# Aim of the exercise
Transcribe exactly the lines that begin the material and continue through the line containing "Open the Target". Leave out whatever follows.

# Data supplied
»»
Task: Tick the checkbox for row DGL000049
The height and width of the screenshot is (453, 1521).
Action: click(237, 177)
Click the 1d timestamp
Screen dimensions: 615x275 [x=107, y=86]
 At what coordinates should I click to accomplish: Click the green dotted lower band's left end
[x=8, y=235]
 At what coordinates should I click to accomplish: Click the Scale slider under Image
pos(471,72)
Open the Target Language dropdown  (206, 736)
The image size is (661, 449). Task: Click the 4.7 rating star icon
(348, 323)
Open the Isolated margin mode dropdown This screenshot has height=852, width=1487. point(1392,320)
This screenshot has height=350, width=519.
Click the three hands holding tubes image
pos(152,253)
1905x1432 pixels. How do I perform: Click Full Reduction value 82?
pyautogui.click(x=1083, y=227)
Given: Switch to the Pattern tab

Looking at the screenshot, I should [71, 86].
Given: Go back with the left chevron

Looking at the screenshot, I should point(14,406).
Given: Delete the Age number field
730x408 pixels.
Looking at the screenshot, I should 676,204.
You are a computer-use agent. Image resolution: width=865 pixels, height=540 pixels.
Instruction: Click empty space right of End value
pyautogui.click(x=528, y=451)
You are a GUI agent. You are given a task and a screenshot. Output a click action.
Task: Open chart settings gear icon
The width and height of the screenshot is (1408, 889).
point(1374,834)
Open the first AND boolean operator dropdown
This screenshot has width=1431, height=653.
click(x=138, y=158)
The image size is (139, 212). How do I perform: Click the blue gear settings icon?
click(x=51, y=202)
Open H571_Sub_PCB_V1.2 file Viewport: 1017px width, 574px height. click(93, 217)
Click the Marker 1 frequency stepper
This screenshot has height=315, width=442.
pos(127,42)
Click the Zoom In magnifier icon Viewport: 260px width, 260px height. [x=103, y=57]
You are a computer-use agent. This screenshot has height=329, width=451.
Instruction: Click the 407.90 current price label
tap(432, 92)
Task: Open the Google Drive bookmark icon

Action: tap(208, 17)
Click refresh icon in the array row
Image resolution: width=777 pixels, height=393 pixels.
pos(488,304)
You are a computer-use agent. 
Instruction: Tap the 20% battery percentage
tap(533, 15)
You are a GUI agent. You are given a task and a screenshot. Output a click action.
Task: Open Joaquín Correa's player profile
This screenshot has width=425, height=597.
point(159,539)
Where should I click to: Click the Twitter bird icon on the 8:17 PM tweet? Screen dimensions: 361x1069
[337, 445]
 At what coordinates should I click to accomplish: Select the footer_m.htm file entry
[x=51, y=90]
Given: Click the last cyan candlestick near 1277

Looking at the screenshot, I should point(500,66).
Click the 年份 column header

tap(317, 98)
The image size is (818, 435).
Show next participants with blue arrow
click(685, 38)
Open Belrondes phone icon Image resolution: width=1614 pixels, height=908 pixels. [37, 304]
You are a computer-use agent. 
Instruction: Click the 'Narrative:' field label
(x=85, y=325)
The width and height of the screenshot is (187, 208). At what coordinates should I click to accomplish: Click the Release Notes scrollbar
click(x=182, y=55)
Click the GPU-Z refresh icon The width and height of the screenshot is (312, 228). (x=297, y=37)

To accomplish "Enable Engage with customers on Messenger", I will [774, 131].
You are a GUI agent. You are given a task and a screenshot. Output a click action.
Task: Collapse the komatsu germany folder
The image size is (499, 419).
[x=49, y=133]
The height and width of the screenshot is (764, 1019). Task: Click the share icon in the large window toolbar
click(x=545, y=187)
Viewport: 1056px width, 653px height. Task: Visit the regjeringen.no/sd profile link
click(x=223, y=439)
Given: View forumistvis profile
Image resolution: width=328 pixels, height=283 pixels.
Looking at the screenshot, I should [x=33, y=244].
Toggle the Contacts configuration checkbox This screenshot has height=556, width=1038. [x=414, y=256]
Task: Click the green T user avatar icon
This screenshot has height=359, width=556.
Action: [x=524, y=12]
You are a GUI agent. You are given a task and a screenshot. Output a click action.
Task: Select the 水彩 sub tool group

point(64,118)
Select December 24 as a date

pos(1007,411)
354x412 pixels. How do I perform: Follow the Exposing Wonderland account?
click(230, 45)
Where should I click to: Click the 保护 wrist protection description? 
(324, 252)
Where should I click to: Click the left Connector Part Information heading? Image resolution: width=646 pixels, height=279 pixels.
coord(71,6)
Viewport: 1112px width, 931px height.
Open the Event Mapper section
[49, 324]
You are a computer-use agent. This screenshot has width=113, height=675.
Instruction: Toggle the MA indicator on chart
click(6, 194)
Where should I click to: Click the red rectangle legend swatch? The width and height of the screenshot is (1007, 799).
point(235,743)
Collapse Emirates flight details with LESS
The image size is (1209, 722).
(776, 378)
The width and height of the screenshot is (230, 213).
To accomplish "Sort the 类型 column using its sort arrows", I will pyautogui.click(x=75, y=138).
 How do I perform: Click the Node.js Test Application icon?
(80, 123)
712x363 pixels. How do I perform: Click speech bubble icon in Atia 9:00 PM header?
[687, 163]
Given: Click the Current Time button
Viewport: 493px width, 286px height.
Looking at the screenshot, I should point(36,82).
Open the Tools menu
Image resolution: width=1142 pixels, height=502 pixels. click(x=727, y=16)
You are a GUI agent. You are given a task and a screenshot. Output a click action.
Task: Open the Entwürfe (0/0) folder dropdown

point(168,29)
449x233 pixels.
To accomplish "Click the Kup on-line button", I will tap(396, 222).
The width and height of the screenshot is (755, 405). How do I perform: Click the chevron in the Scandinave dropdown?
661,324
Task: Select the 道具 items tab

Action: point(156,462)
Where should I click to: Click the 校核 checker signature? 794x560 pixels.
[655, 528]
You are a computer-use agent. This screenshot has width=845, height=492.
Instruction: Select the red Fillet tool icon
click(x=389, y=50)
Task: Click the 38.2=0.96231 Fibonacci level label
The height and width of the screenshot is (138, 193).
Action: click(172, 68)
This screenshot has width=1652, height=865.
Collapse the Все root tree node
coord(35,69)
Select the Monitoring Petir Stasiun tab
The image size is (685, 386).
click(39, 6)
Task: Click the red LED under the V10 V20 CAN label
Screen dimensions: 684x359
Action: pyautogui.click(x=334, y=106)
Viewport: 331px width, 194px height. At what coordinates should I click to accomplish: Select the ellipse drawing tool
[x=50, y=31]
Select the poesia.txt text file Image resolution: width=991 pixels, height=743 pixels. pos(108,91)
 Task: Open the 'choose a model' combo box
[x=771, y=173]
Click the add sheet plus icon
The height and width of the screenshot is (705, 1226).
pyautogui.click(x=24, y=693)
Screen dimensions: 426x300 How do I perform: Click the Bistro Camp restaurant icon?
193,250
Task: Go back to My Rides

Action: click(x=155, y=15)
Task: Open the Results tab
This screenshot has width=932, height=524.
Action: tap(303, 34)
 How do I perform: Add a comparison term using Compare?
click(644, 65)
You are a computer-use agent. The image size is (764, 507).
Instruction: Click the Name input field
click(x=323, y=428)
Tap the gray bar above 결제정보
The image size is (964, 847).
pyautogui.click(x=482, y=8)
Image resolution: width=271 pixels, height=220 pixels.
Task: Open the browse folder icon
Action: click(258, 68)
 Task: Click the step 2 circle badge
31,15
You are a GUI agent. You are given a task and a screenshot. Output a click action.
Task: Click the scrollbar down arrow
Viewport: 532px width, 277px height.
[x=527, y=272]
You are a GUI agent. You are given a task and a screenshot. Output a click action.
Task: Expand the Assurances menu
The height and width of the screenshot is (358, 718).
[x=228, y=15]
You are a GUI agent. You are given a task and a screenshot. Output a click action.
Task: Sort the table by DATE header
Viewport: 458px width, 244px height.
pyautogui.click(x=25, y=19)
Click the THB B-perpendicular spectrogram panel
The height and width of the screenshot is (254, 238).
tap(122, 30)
««
# Solution for this problem
Task: Tick the checkbox for row DGL000049
The height and width of the screenshot is (453, 1521).
Action: click(237, 177)
Click the 1d timestamp
Screen dimensions: 615x275 [x=107, y=86]
 At what coordinates should I click to accomplish: Click the green dotted lower band's left end
[x=8, y=235]
 At what coordinates should I click to accomplish: Click the Scale slider under Image
pos(471,72)
Open the Target Language dropdown  (206, 736)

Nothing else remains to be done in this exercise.